Clutch performers (Access Gap and Graduation Gap)
Men’s teams: New Mexico State University, North Carolina Central University and Prairie View A&M University all had negative access gaps, while Prairie View, Providence College and Saint Mary’s had negative graduation gaps. A negative access or graduation gap signifies that a university is enrolling or graduating underrepresented students at higher rates than those students who are not underrepresented.
Women’s teams: Bethune-Cookman, Jackson State University and Texas A&M Corpus Christi had negative access gaps, while Jackson State was the only university in the women’s tournament that had a negative graduation gap.
Blue-chip talent (Low-Income Students Served)
Men’s teams: Prairie View A&M led the way, with 66 percent of its student population receiving Pell Grants.
Women’s teams: Bethune-Cookman surpassed every school in both brackets, with 76 percent of its students receiving Pell Grants.
Traditional powerhouse (Underrepresented Student Graduation Rate)
Men’s teams: Duke and Yale universities were tied for first in their underrepresented student graduation rates of 95 percent.
Women’s teams: Duke outperformed all other universities in this category, with an underrepresented student population of 95 percent.
The 2020 March Madness tournament winner — UCLA for both brackets — will claim the Equity and Student Success title because of its excellence in enrolling, serving and graduating students of color and low-income students.

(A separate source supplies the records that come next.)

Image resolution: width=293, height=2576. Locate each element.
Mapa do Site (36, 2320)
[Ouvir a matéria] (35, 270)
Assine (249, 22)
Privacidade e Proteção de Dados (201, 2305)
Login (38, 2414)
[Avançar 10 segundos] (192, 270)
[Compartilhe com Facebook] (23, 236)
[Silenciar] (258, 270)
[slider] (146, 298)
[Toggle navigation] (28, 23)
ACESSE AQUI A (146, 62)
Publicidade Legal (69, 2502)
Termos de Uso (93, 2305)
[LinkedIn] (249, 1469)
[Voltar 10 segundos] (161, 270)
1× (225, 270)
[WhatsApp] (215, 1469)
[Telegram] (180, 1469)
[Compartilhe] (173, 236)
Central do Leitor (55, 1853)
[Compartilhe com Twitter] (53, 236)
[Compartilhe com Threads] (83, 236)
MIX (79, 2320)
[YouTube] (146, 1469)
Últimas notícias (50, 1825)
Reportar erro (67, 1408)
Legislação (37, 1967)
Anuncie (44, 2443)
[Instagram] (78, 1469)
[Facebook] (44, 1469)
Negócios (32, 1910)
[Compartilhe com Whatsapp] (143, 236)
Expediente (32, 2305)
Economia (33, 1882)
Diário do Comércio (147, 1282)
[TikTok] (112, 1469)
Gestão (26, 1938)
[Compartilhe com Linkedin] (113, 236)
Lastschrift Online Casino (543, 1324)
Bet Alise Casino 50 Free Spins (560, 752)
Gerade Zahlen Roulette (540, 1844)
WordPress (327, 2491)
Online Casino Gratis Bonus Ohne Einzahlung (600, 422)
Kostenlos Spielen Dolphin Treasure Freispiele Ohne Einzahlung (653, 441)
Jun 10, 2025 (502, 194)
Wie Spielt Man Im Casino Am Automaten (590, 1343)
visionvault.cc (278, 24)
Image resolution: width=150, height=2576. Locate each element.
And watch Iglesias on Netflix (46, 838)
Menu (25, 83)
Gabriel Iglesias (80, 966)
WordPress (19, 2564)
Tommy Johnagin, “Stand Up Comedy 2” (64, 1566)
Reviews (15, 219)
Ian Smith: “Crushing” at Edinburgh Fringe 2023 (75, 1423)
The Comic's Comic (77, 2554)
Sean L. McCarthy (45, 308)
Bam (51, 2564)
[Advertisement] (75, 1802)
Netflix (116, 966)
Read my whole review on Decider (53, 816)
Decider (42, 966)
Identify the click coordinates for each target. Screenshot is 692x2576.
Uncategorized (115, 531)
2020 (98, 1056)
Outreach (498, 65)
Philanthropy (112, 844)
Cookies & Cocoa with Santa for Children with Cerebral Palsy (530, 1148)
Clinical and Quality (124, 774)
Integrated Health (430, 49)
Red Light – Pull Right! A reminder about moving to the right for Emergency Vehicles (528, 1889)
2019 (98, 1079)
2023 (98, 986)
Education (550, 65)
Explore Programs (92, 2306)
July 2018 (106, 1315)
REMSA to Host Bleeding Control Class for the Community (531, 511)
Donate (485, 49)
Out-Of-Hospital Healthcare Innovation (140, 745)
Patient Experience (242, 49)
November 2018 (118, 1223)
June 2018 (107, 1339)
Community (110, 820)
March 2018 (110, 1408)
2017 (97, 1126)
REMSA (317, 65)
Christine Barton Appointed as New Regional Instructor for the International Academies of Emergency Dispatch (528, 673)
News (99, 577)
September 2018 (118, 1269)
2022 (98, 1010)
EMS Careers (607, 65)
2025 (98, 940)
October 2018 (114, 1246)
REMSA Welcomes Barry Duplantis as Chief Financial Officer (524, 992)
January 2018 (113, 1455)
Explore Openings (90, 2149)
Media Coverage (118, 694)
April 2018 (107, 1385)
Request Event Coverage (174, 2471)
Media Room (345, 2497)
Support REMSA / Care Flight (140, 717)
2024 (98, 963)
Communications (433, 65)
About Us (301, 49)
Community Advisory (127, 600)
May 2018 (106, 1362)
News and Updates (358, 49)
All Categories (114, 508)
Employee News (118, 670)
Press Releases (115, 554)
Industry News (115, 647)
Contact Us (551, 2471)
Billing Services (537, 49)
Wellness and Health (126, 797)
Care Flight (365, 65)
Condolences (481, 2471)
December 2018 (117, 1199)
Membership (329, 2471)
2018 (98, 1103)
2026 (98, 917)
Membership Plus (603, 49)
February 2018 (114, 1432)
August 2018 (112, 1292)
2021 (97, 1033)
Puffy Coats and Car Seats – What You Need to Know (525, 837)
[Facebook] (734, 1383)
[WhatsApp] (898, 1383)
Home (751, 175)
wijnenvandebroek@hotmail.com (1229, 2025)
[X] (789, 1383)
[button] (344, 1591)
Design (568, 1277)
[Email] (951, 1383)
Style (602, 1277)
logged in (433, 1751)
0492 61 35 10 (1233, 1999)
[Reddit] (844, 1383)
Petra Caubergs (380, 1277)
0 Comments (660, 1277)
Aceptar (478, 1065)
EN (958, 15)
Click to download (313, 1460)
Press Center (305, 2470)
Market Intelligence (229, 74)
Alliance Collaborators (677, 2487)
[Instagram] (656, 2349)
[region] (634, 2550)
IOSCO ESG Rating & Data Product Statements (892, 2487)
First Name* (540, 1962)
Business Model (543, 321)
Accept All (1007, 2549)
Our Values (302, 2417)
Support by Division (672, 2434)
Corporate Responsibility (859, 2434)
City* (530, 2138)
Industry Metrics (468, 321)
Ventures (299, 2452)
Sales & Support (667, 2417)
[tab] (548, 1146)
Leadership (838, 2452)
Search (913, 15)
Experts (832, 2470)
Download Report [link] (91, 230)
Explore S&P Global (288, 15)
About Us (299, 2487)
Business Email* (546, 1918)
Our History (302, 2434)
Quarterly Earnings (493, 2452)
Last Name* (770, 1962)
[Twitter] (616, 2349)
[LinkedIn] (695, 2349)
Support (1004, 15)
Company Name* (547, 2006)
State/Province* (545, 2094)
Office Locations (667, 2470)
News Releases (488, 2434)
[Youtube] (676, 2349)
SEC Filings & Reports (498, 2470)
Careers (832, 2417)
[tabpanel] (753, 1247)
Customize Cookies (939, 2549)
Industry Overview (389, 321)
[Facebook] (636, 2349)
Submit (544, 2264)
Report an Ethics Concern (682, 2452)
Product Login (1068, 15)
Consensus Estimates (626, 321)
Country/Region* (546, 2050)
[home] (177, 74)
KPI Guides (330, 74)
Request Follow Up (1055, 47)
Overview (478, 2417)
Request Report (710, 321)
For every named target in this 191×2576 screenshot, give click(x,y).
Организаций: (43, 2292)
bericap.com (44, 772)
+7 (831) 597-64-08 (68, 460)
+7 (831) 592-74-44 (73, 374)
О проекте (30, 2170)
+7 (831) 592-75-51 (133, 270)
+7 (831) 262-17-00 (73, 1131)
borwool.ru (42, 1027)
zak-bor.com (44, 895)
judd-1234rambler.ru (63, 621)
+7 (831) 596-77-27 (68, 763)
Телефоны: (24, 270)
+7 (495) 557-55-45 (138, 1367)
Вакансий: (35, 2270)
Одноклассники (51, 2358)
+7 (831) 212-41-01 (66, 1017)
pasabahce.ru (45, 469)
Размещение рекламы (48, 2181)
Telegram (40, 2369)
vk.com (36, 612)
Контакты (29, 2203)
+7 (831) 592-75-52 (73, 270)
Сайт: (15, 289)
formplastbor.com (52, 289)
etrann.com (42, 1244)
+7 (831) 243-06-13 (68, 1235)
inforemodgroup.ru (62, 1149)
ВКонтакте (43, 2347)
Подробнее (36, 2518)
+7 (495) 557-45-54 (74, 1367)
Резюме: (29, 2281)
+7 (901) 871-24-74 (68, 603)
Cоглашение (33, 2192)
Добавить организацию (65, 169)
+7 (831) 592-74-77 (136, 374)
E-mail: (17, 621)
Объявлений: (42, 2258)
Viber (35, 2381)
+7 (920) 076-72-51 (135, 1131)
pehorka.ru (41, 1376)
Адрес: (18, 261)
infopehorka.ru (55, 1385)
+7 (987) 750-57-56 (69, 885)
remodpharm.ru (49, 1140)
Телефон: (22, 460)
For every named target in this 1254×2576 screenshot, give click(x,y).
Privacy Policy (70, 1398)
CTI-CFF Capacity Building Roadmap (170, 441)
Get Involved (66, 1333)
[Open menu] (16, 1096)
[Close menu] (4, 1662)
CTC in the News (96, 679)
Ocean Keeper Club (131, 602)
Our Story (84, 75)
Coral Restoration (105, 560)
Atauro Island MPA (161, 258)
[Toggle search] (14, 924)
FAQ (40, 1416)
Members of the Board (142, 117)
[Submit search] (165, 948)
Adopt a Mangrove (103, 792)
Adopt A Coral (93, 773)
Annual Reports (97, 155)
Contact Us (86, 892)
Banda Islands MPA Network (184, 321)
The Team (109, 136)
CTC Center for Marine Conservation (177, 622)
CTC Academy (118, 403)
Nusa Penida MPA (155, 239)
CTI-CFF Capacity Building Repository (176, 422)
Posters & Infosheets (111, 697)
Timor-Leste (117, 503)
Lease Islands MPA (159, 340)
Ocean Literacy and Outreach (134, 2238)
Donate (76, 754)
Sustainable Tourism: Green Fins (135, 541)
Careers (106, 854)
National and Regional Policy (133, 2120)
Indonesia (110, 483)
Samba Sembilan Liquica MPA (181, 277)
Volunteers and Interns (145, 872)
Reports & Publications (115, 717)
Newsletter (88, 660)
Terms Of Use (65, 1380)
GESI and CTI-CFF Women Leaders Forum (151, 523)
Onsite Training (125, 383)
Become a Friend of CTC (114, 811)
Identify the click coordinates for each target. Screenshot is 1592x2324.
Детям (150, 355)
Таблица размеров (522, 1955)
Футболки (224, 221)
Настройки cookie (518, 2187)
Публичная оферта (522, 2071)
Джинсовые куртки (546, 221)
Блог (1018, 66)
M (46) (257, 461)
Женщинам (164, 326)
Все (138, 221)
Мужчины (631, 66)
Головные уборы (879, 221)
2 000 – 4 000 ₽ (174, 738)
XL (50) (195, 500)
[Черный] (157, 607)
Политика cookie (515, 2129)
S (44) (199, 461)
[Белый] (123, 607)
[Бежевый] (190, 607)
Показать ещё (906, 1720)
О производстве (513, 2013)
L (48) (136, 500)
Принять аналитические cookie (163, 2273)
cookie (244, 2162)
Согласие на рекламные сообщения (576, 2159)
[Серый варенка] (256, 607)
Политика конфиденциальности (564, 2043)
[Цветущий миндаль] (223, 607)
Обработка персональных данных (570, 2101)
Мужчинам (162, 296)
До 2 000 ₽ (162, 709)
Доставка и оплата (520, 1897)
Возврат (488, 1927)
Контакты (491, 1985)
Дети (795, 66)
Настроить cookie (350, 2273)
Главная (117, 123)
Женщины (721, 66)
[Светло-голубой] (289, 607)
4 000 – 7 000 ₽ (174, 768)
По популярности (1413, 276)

While the cancellation of the tournament will undoubtedly have implications for the players, teams and fans, the COVID-19 pandemic also has implications for students at all institutions throughout the country. Universities are closing their campuses, shutting down dorms, extending spring breaks, moving classes online. These measures have important equity consequences for students, particularly those who are homeless or who experience food insecurity. For many students, the dorm is the only housing they have, and the campus meal plan provides the only consistent access to food. In addition, 22 percent of undergraduates are also parents; they may well be struggling with canceled classes and online courses for their children as well as for themselves.
There are countless ways that this pandemic will exacerbate existing inequities in students’ daily lives, and it is important for university leadership to consider the lasting consequences that their decisions during this time will have on their most vulnerable populations.
Although teams were not given the opportunity to play in the official basketball tournament, we commend each institution in our Equity and Student Success brackets for their efforts in creating a more equitable higher education environment for the students they serve.
Danielle Zaragoza is an associate with HCM Strategists’ postsecondary policy team, where she focuses on dual credit and transfer policy issues between high school and college. Elizabeth Salinas is a senior research associate on HCM’s postsecondary team. Jessica Collis is an HCM senior associate.